§ PROBLEM DESCRIPTION: Starting at the line that contains "Click OK in the About dialog", write out every line through the end of the records exactly as it stands, and leave out all pictures.

(Saved data entries)
┄┄┄┄┄┄┄┄┄┄
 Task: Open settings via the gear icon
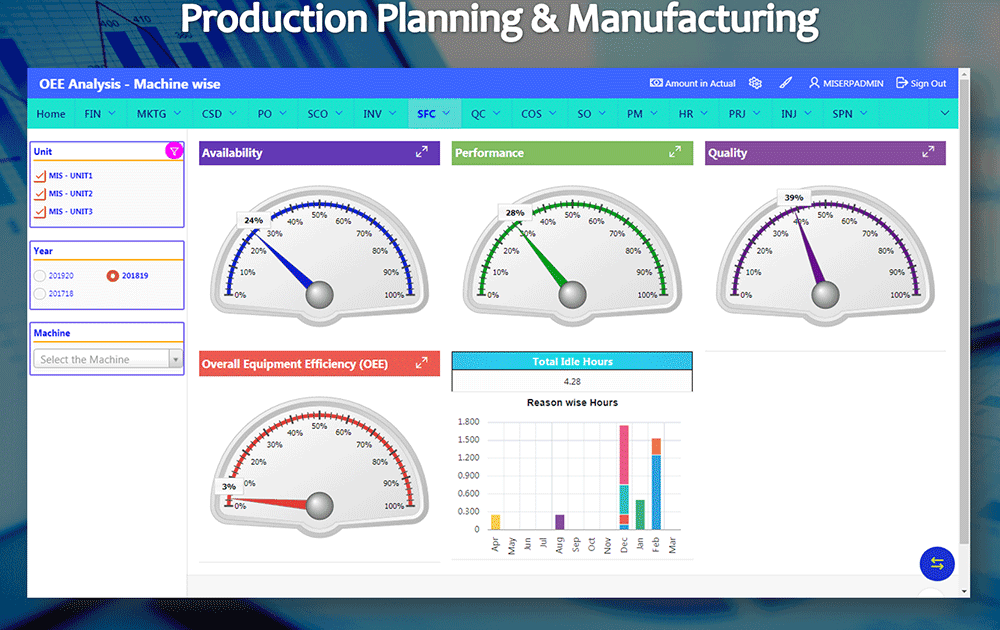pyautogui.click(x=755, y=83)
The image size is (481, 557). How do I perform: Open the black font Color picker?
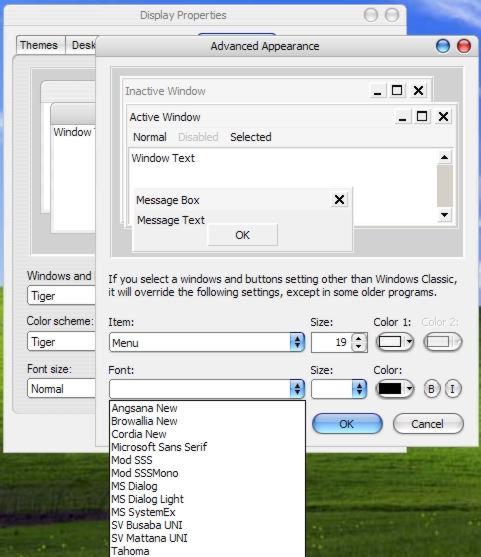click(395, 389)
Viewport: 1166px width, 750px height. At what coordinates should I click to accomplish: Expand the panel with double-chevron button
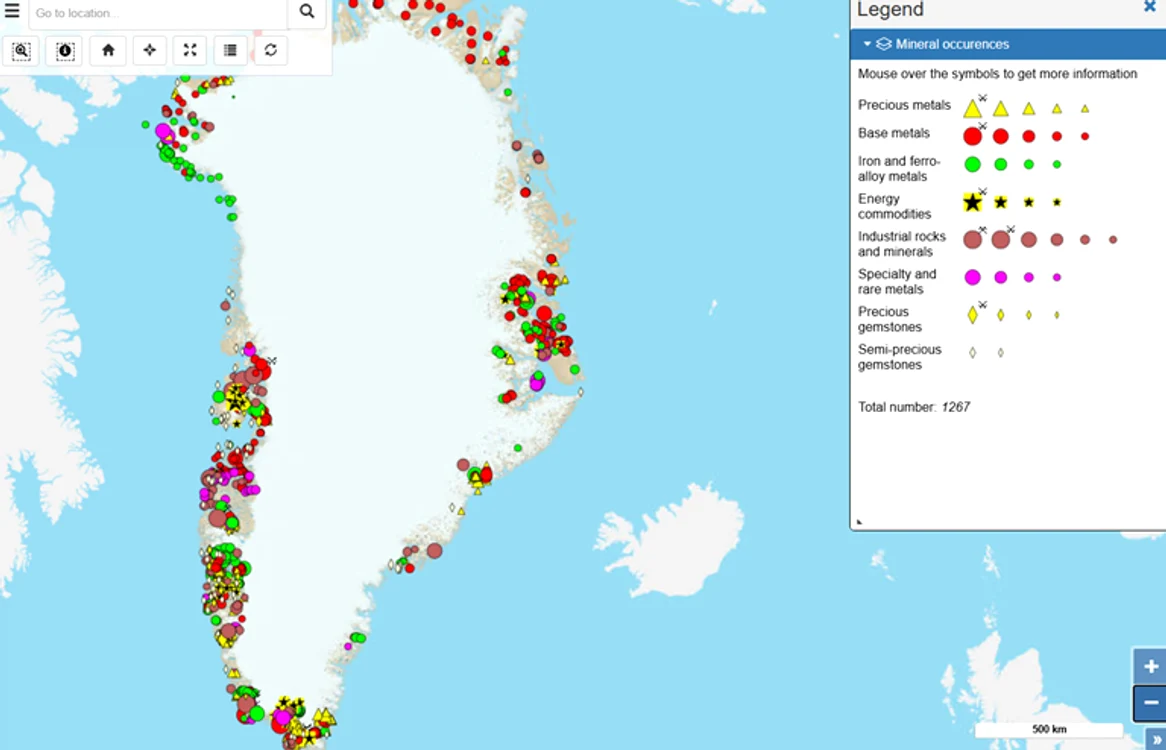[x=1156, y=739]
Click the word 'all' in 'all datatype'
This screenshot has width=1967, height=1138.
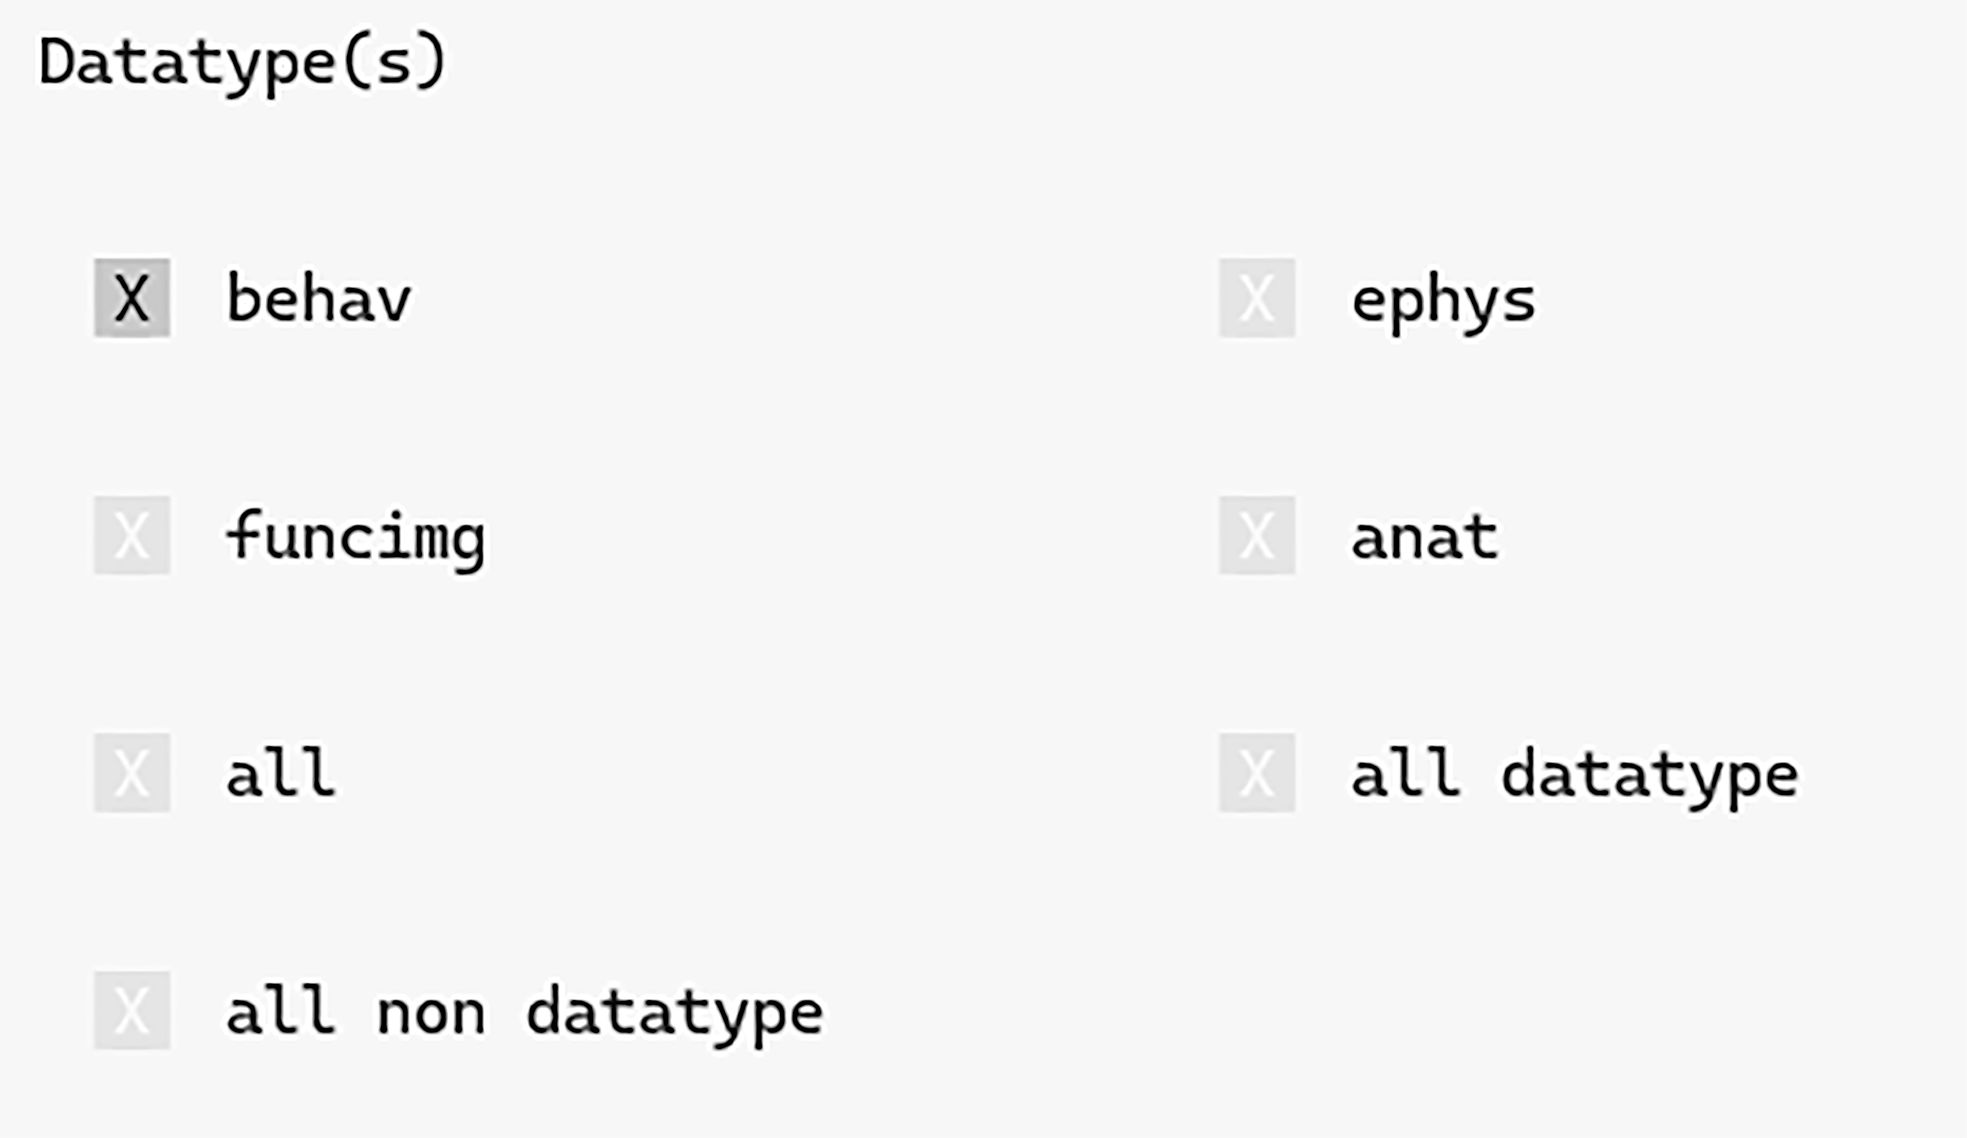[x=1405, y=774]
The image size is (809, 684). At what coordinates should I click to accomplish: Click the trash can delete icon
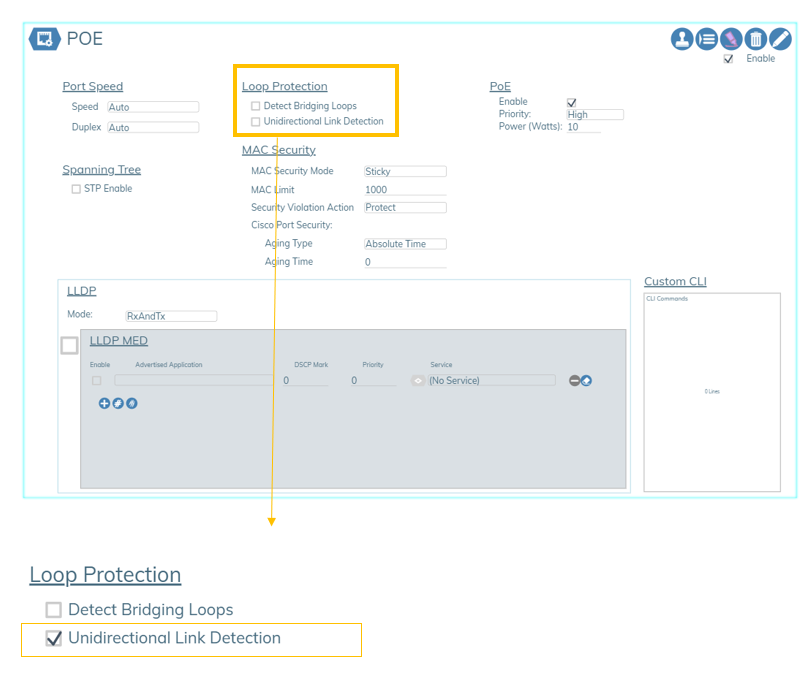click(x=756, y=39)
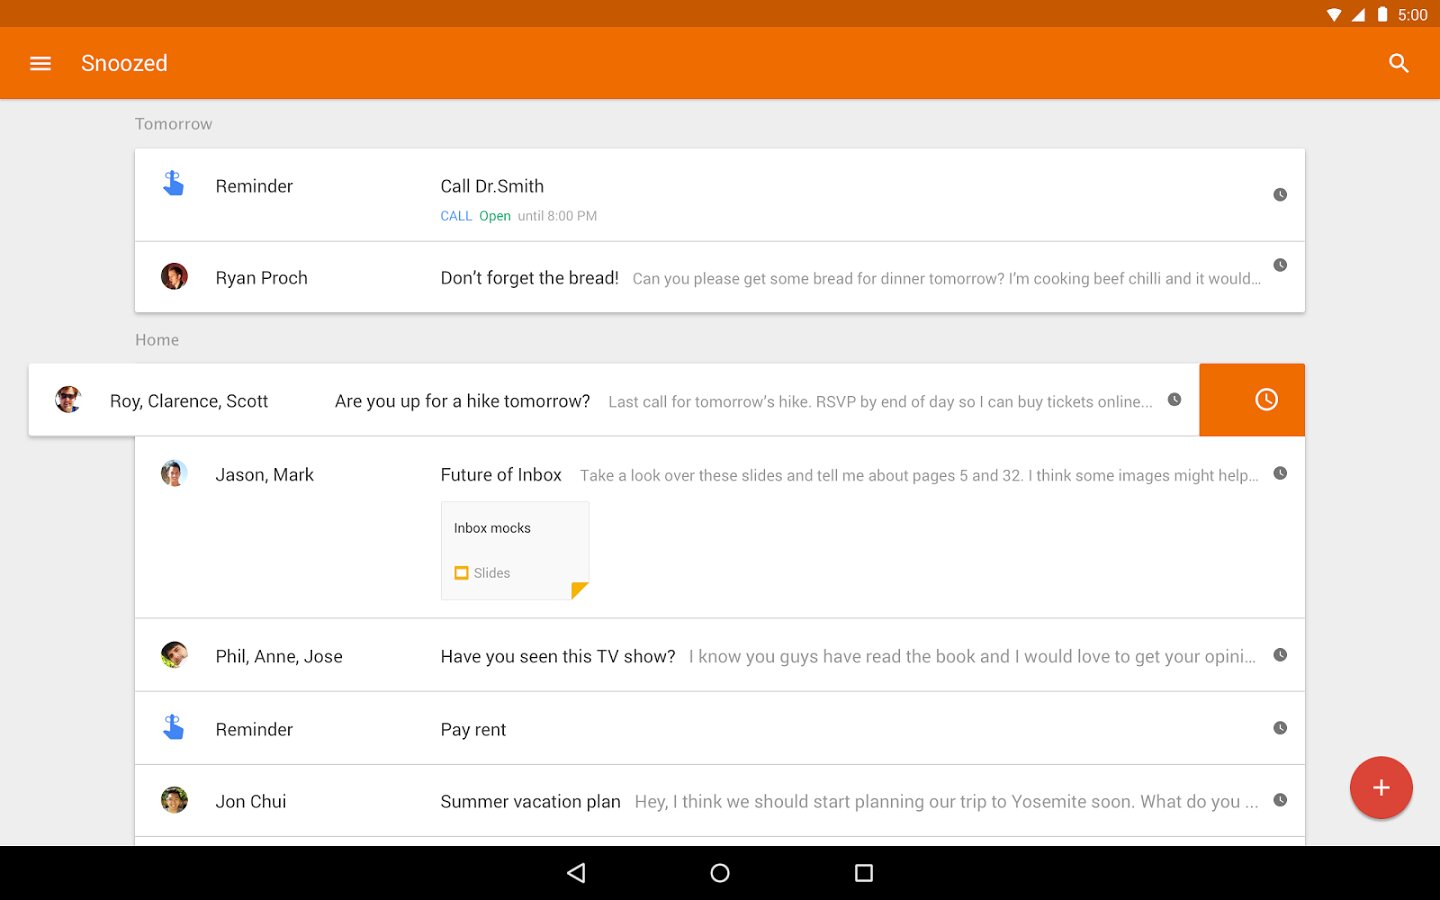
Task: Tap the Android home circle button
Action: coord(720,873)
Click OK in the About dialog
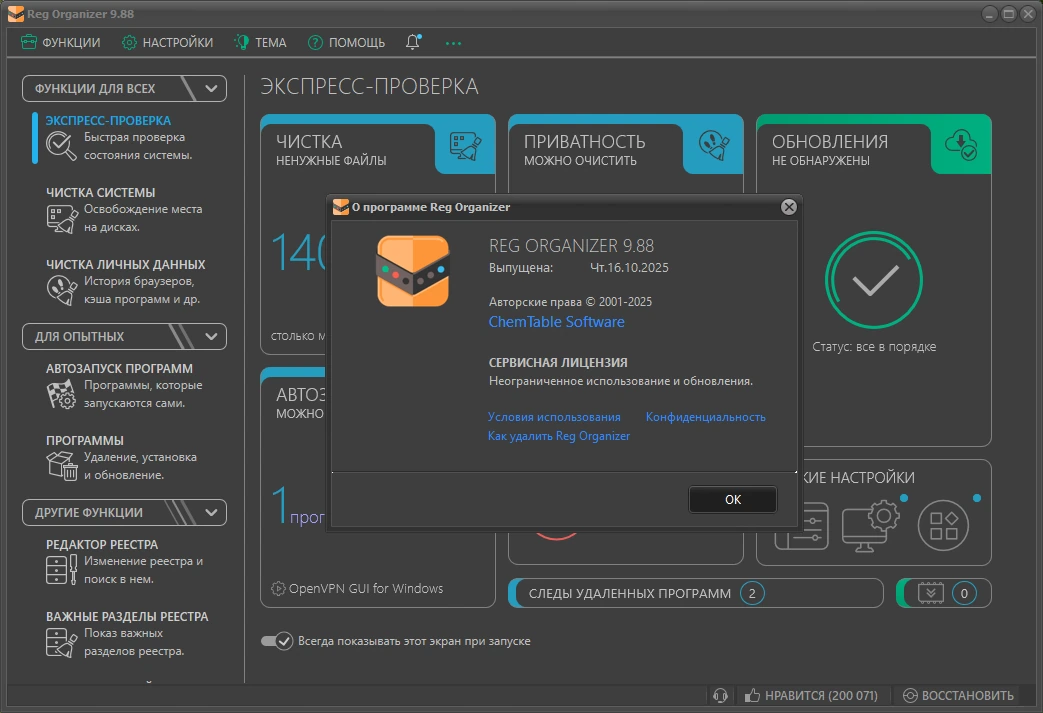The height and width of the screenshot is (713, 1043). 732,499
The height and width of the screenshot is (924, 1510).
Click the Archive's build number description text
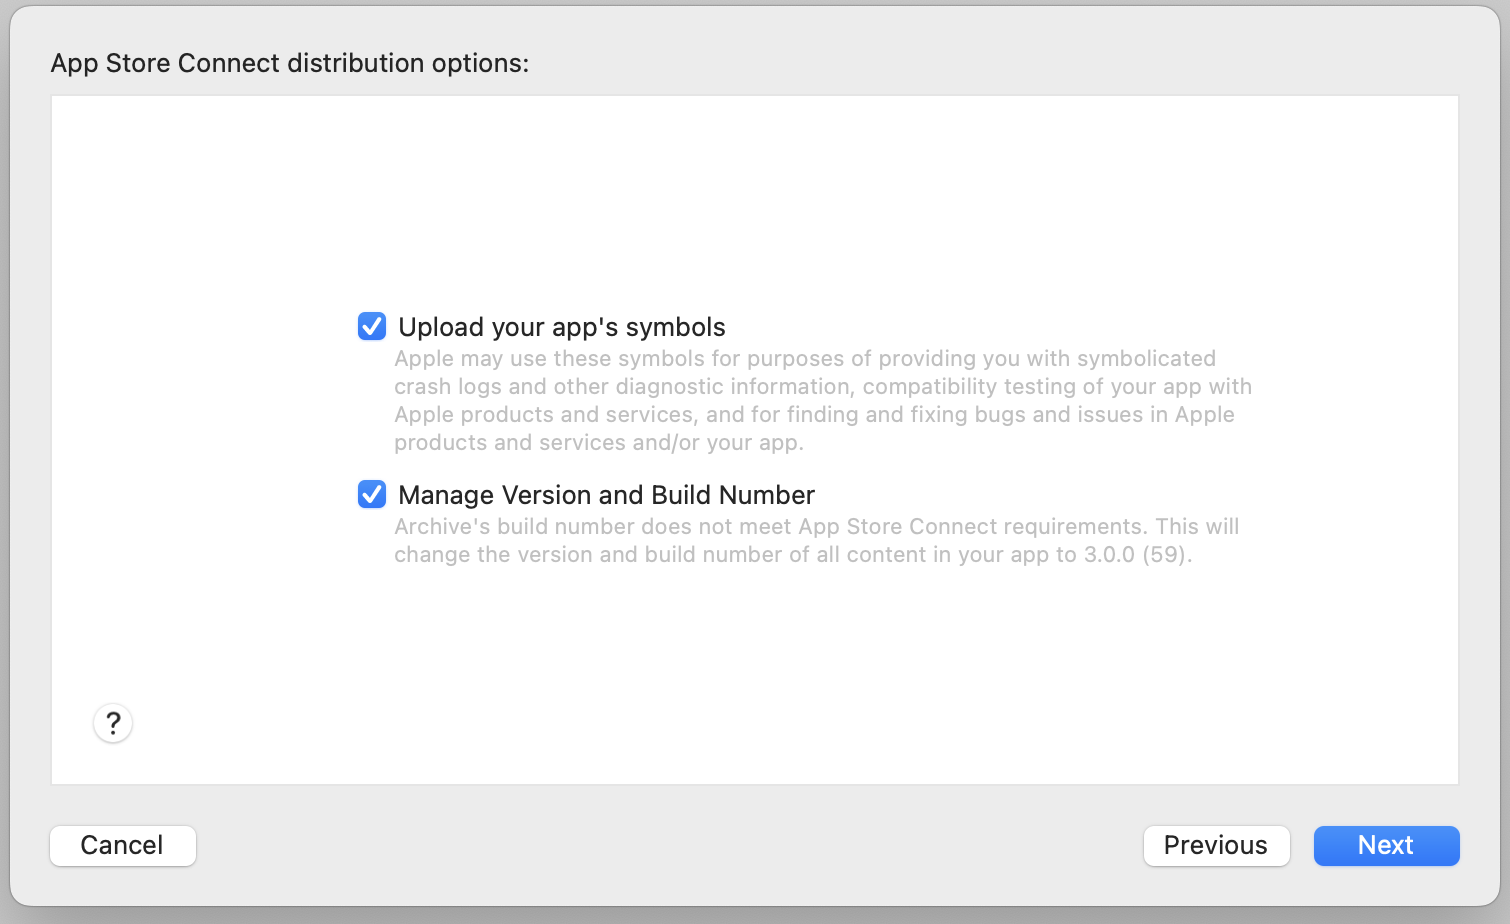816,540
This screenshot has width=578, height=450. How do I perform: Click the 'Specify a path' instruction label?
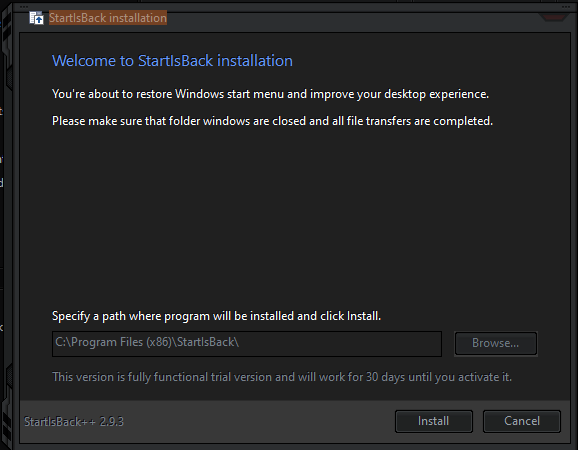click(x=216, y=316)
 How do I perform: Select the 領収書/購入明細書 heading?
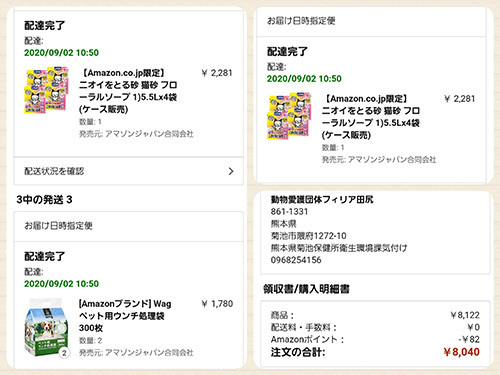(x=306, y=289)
┄┄┄┄┄┄┄┄┄┄
§ RESULT FOR THIS EXERCISE:
Click OK in the About dialog
The height and width of the screenshot is (713, 1043). 732,499
The height and width of the screenshot is (924, 1510).
Click the Archive's build number description text
816,540
This screenshot has width=578, height=450. How do I perform: Click the 'Specify a path' instruction label?
click(x=216, y=316)
 How do I perform: Select the 領収書/購入明細書 heading?
(x=306, y=289)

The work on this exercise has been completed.